= Instructions for the task =
Print every entry below again. Nothing may differ from the original.

= Data supplied =
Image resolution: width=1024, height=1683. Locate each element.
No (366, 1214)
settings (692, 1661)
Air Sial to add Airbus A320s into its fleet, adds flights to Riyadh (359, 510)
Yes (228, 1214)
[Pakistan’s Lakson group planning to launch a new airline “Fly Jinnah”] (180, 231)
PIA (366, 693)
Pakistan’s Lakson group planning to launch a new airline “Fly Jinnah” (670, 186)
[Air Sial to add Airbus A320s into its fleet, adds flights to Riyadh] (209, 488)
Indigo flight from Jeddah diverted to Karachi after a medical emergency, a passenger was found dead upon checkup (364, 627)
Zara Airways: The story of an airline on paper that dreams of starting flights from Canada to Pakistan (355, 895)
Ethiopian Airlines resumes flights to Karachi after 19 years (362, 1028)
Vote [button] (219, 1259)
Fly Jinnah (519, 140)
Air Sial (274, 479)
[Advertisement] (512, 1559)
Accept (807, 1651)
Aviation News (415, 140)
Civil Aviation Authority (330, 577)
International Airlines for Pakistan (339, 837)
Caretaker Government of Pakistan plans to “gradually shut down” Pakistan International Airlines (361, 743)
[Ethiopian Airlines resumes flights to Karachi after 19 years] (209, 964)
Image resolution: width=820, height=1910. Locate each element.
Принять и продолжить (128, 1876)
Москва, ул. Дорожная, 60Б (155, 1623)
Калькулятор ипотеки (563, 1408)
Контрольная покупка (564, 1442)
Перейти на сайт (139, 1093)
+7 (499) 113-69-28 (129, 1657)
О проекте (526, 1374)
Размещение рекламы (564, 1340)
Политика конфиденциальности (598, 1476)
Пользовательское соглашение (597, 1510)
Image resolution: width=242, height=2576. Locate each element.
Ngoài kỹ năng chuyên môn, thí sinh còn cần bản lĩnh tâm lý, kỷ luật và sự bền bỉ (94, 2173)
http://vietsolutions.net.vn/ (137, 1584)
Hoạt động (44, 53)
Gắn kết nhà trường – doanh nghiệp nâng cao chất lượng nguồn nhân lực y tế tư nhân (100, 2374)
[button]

= Answer to the problem =
Image resolution: width=1024, height=1683. Locate each element.
No (366, 1214)
settings (692, 1661)
Air Sial to add Airbus A320s into its fleet, adds flights to Riyadh (359, 510)
Yes (228, 1214)
[Pakistan’s Lakson group planning to launch a new airline “Fly Jinnah”] (180, 231)
PIA (366, 693)
Pakistan’s Lakson group planning to launch a new airline “Fly Jinnah” (670, 186)
[Air Sial to add Airbus A320s into its fleet, adds flights to Riyadh] (209, 488)
Indigo flight from Jeddah diverted to Karachi after a medical emergency, a passenger was found dead upon checkup (364, 627)
Zara Airways: The story of an airline on paper that dreams of starting flights from Canada to Pakistan (355, 895)
Ethiopian Airlines resumes flights to Karachi after 19 years (362, 1028)
Vote [button] (219, 1259)
Fly Jinnah (519, 140)
Air Sial (274, 479)
[Advertisement] (512, 1559)
Accept (807, 1651)
Aviation News (415, 140)
Civil Aviation Authority (330, 577)
International Airlines for Pakistan (339, 837)
Caretaker Government of Pakistan plans to “gradually shut down” Pakistan International Airlines (361, 743)
[Ethiopian Airlines resumes flights to Karachi after 19 years] (209, 964)
Image resolution: width=820, height=1910. Locate each element.
Принять и продолжить (128, 1876)
Москва, ул. Дорожная, 60Б (155, 1623)
Калькулятор ипотеки (563, 1408)
Контрольная покупка (564, 1442)
Перейти на сайт (139, 1093)
+7 (499) 113-69-28 (129, 1657)
О проекте (526, 1374)
Размещение рекламы (564, 1340)
Политика конфиденциальности (598, 1476)
Пользовательское соглашение (597, 1510)
Image resolution: width=242, height=2576. Locate each element.
Ngoài kỹ năng chuyên môn, thí sinh còn cần bản lĩnh tâm lý, kỷ luật và sự bền bỉ (94, 2173)
http://vietsolutions.net.vn/ (137, 1584)
Hoạt động (44, 53)
Gắn kết nhà trường – doanh nghiệp nâng cao chất lượng nguồn nhân lực y tế tư nhân (100, 2374)
[button]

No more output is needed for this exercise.